2021-07-26 12:06 | 出处: 洋168998233
假设你希望生成一个秘密 s,而s可通过将N个密钥分享中的M个放在一起来恢复,其中所有N个密钥分享是预先知道的。那么这种方案有两个用例:
一种脑钱包,其中N个密钥分享是N个安全问题的答案,并且你希望仅通过M个安全问题的答案就可以恢复资金(单独的安全问题会很糟糕,但如果你将20个安全问题组合起来,你可以获得相当多的熵);
一种社交恢复设计,其中你希望使用阈值解密而不是智能合约钱包,因为你正在尝试恢复访问私人数据,而不是加密货币,并且你希望你的恢复合作伙伴能够使用他们已经拥有的密钥(以减少有丢失这些密钥的风险);
普通的 M-of-N 密钥分享方案不适用于这些用例中的任何一个,因为它只允许预先选择 M 个密钥分享,剩余的 (N-M) 个密钥分享必须使用一种确定性算法从原始的M个中产生,并且看起来像随机数据(在脑钱包的情况下,它们不适合作为安全问题的答案,在社交恢复的情况下,需要用户使用特殊软件来存储它们,而不是从现有的HD钱包中衍生出来)。
所以这就是我们要去改进的,我们制定了一个 N-of-(2N-M) 阈值方案,从原N个密钥分享生成( N-M) 个附加密钥分享。

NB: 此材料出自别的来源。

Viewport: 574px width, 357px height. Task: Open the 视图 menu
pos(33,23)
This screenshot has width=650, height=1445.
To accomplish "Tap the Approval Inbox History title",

然后我们在区块链上发布所有N-M 个附加密钥分享。如果需要,在社会恢复案例中,人们可以简单地给每个参与者一份所有附加密钥分享的副本。这会导致附加密钥分享变成有效的公共信息:它们丢失的风险可以忽略不计,但任何攻击者都会拥有它们。而结果是,在未发布的 N个密钥分享中,只要有M个密钥分享与 N-M 个附加密钥分享结合并揭示数据,我们就有了一个M-of-N方案,这正是我们想要的。